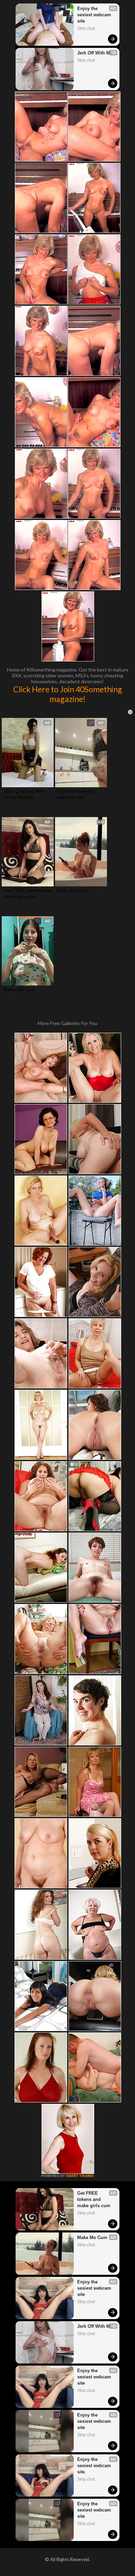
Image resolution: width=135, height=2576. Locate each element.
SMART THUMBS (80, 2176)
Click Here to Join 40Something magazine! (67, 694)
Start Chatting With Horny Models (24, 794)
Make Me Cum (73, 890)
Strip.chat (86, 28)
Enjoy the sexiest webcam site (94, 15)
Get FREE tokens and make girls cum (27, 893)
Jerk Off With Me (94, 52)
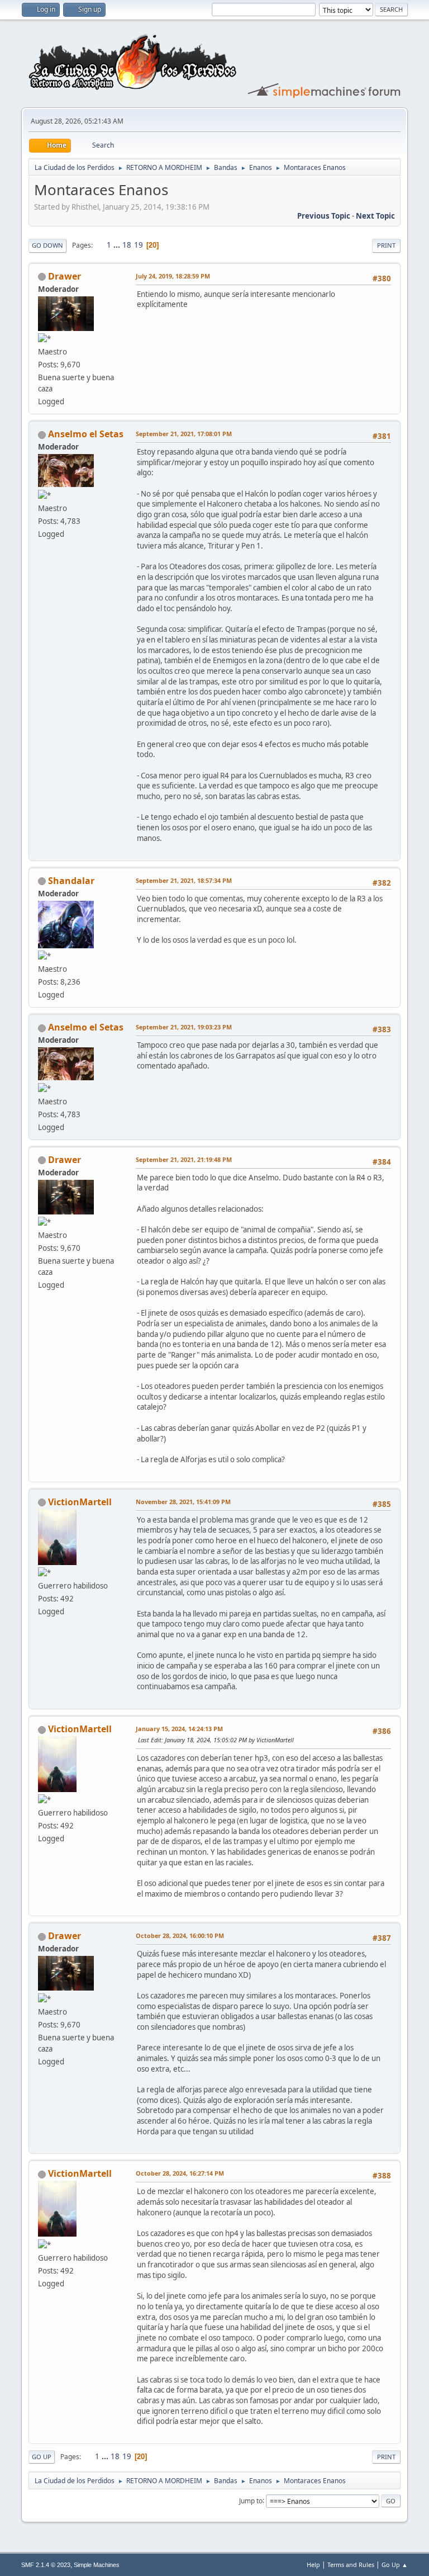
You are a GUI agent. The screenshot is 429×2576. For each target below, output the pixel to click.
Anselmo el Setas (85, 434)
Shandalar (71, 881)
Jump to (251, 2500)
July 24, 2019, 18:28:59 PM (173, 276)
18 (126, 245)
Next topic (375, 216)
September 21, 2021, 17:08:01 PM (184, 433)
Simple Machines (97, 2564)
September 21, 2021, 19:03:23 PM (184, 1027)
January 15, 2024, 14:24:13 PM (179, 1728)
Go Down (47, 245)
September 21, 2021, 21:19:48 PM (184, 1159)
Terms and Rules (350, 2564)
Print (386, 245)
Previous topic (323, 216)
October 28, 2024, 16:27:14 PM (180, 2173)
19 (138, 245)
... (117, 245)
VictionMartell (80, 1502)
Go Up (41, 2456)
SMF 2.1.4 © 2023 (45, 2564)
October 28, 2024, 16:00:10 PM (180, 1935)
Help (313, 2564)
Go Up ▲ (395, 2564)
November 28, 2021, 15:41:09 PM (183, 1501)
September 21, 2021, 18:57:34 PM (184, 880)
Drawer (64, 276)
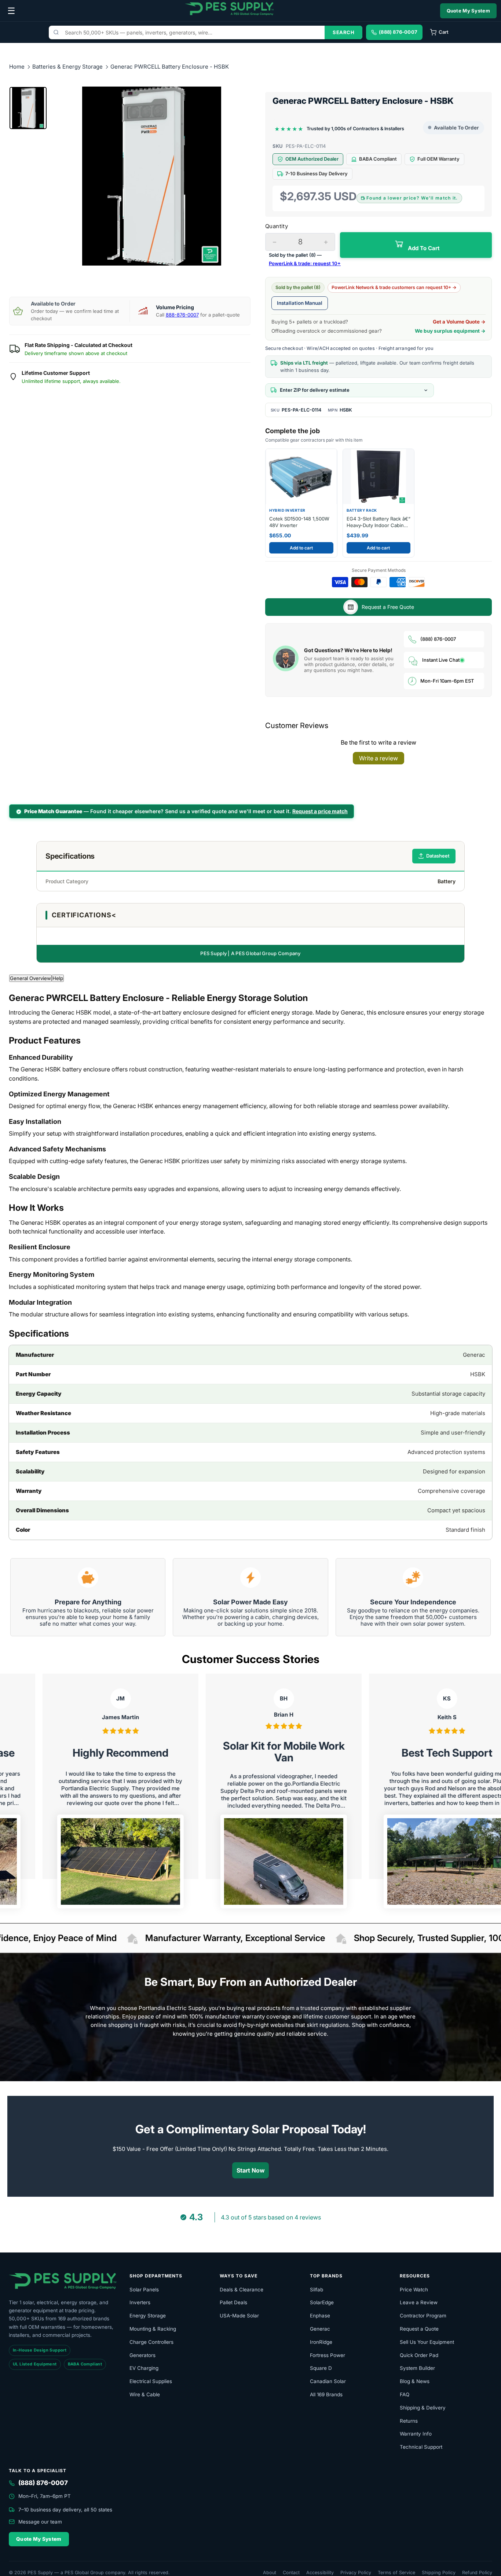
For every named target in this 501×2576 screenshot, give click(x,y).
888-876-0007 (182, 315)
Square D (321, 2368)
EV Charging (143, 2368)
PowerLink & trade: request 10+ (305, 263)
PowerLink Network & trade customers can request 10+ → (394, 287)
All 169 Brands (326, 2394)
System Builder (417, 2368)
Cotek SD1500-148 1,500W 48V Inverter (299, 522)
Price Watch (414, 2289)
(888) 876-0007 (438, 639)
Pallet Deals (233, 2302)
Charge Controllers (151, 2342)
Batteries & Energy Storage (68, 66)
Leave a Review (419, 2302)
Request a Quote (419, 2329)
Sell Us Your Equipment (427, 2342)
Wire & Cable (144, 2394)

━━━━━━

- WHAT IS REQUIRED
Extract exactly and only the lines above from the line containing "18 (126, 245)" through the line containing "Help (313, 2564)", both end lines included.

- ANSWER TO THIS EXERCISE
18 (126, 245)
Next topic (375, 216)
September 21, 2021, 17:08:01 PM (184, 433)
Simple Machines (97, 2564)
September 21, 2021, 19:03:23 PM (184, 1027)
January 15, 2024, 14:24:13 PM (179, 1728)
Go Down (47, 245)
September 21, 2021, 21:19:48 PM (184, 1159)
Terms and Rules (350, 2564)
Print (386, 245)
Previous topic (323, 216)
October 28, 2024, 16:27:14 PM (180, 2173)
19 (138, 245)
... (117, 245)
VictionMartell (80, 1502)
Go Up (41, 2456)
SMF 2.1.4 © 2023 (45, 2564)
October 28, 2024, 16:00:10 PM (180, 1935)
Help (313, 2564)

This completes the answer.